Puente del Rey, la zona que colinda con el legendario y colonial puente de piedra que lleva el mismo nombre, se ha convertido en los últimos meses, según sus moradores, "en la guarida de los delincuentes".
Una vecina que tiene 50 años de vivir en el área habla con la condición de que no se la identifique con su nombre completo, por temor a represalias. Dice que las balas, la venta de droga, los atracos a los carros de reparto y el irrespeto contra los vecinos son constantes, especialmente durante los fines de semana.

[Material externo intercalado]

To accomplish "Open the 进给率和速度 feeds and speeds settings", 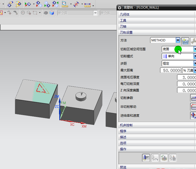I will pyautogui.click(x=193, y=115).
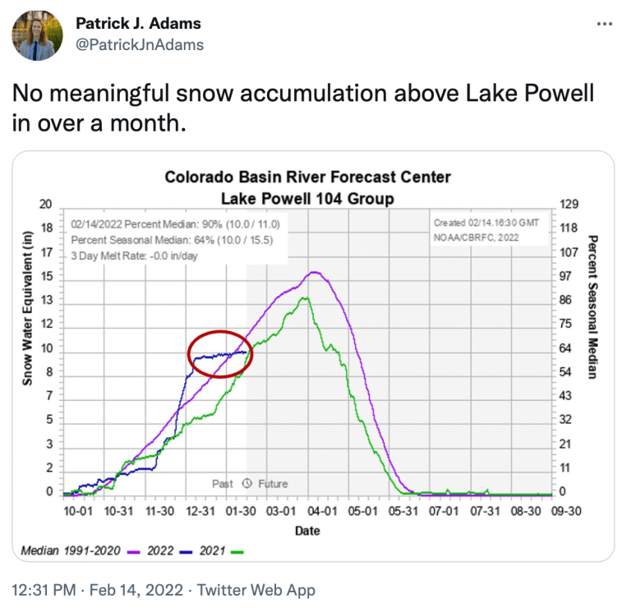Click the Date label below the x-axis
The height and width of the screenshot is (612, 631).
click(307, 531)
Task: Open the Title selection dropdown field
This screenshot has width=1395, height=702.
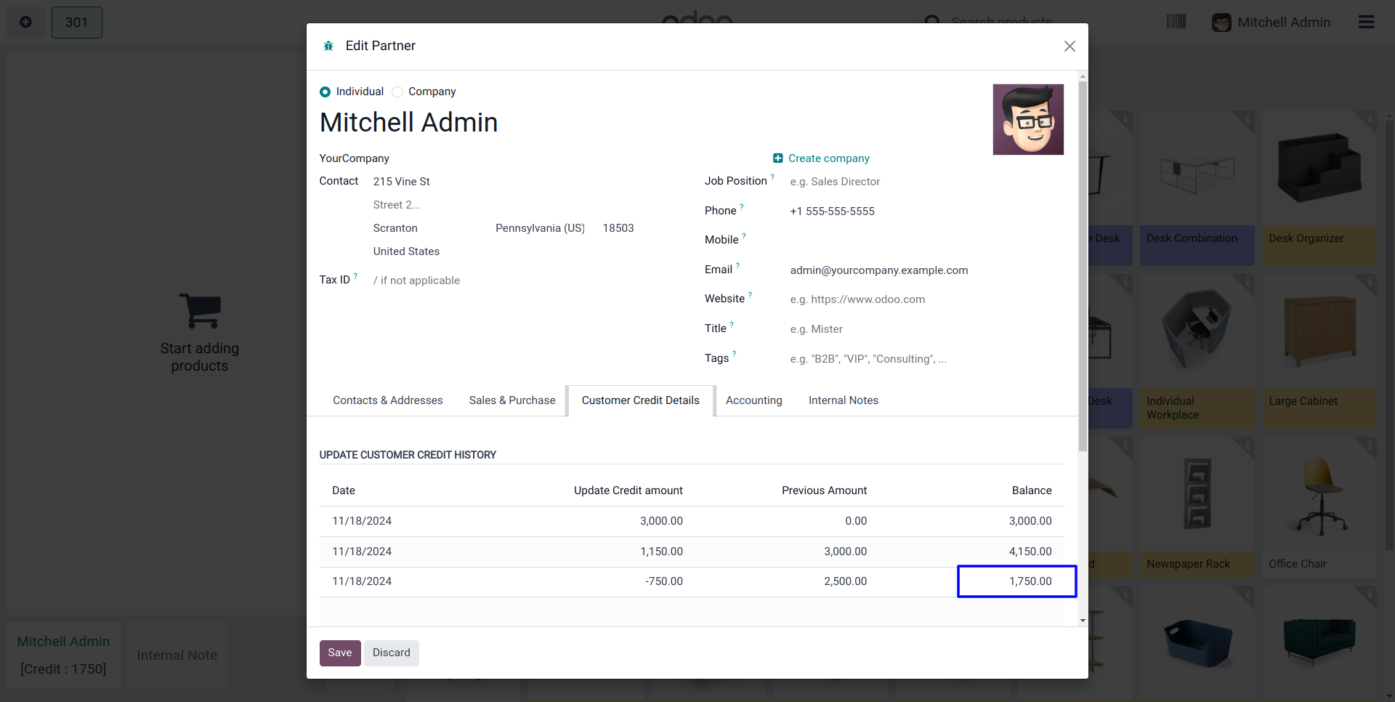Action: (x=923, y=329)
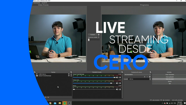Add a quick transition with plus
186x105 pixels.
point(99,37)
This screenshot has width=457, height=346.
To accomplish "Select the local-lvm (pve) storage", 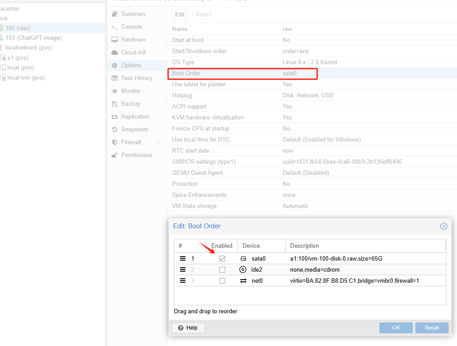I will coord(26,78).
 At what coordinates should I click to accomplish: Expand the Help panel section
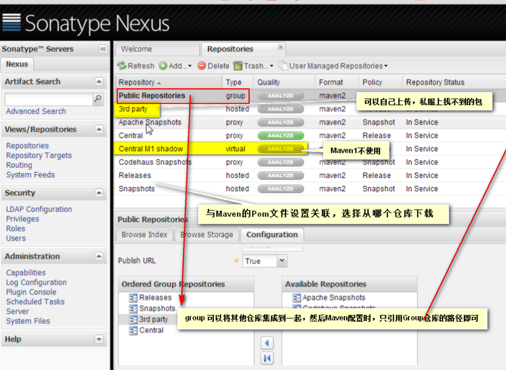click(99, 339)
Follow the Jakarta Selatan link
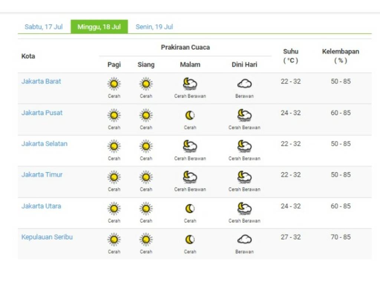This screenshot has height=285, width=380. point(45,144)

Durante décadas, esta parte de Panamá Viejo ha sido considerada zona roja. Tanto es así, que las ruinas del Convento de San José y del Puente del Rey son las menos frecuentadas por los turistas.
El mayor Julio Florez, jefe de la subestación de Policía Nacional de Parque Lefevre, dijo que el principal problema de este sector es el consumo y venta de droga, y agregó que pese a su vecindad con los sitios arqueológicos, estos en la actualidad no tienen ningún problema de seguridad.
La misma opinión fue compartida por la directora del Patronato de Panamá Viejo, Julieta de Arango, quien afirmó que las ruinas son constantemente custodiadas por personal de la policía de turismo. Precisamente el pasado 27 de marzo fue inaugurada la torre de la Catedral de Panamá Viejo, lo que ha generado una nueva ola de turistas.